Figure 7(d) is the photograph of the experimental setup. Three LED (Lumiled LXK8-PW50-0016) lamps were used as transmitters. They were installed on a horizontal panel whose height is 2.2 m. The power of each LED lamp was 9 W (27 W for one cell unit). The divergence angle was 120\(^\circ\), and the modulation index was set as 0.5 to assure LED modulation operated in the linear region. Provided that the frequency response of the LED chips in our works is less than 7 MHz, we allocated carrier frequencies of 1 MHz, 1.2 MHz and 1.4 MHz to three LEDs, respectively. The carriers are generated from a signal generator (Spectrum M4x.6622-x4) and amplified by the current boosters (Analog Devices Inc. AD811 and Burr-Brown BUF634) before they are used to drive the LEDs. The receiver was mounted on a trolley, which is consisted of an avalanche photo-diode module (Hamamatsu S8664-50K), an oscilloscope (Tektronix MSO3102) and a laptop. As limited by the experimental environment, we only select one quarter of the illumination coverage of LED lamps to test. The area is 1.2\(\times\)2 \(\mathrm{m}^2\). Considering the ceiling height, the 3D positioning space is 1.2\(\times\)1.2\(\times\)2 \(\mathrm{m}^3\), and the actual coverage for practical usage will be more than 3 times larger than tested herein. During the experiment, \(6\times6\times3\) locations were estimated (marked by red crosses in Figs. 7(e)–(g)). The heights of the vertical layers in Fig. 7(e), (f), (g) were 0.494 m, 0.794 m and 1.094 m, respectively.

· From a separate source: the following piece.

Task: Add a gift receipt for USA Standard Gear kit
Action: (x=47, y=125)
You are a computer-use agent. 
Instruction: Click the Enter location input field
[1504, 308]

It can be seen from Figs. 7(e)–(g) that most of the position estimations are close to the true positions. The positioning errors of those three heights are summarized by Fig. 7(h), (i), (j) in terms of horizontal errors and vertical errors. It is found that Z-coordinate is mostly worse than the X-Y coordinate. 90% vertical error is not more than 12 cm, which is still in an acceptable range. More importantly, the processing of position estimation achieves 50 times faster computing speed than the conventional system, as illustrated by Figs. 7(k). In conclusion, the deep-learning-based position estimator can easily fulfil the task of traditional estimator with significantly faster speed. Regarding the computation time, the deep-learning technique is superior over the traditional methods, but we need to acknowledge that more time is involved during offline preparation. Fortunately, the extra offline training hardly adds extra labor intensity, due to that the training is autonomous and the parameters of the ANN are constant for a completed deployment. In general, our proposition is especially suitable for those scenarios where zero-latency of positioning is needed.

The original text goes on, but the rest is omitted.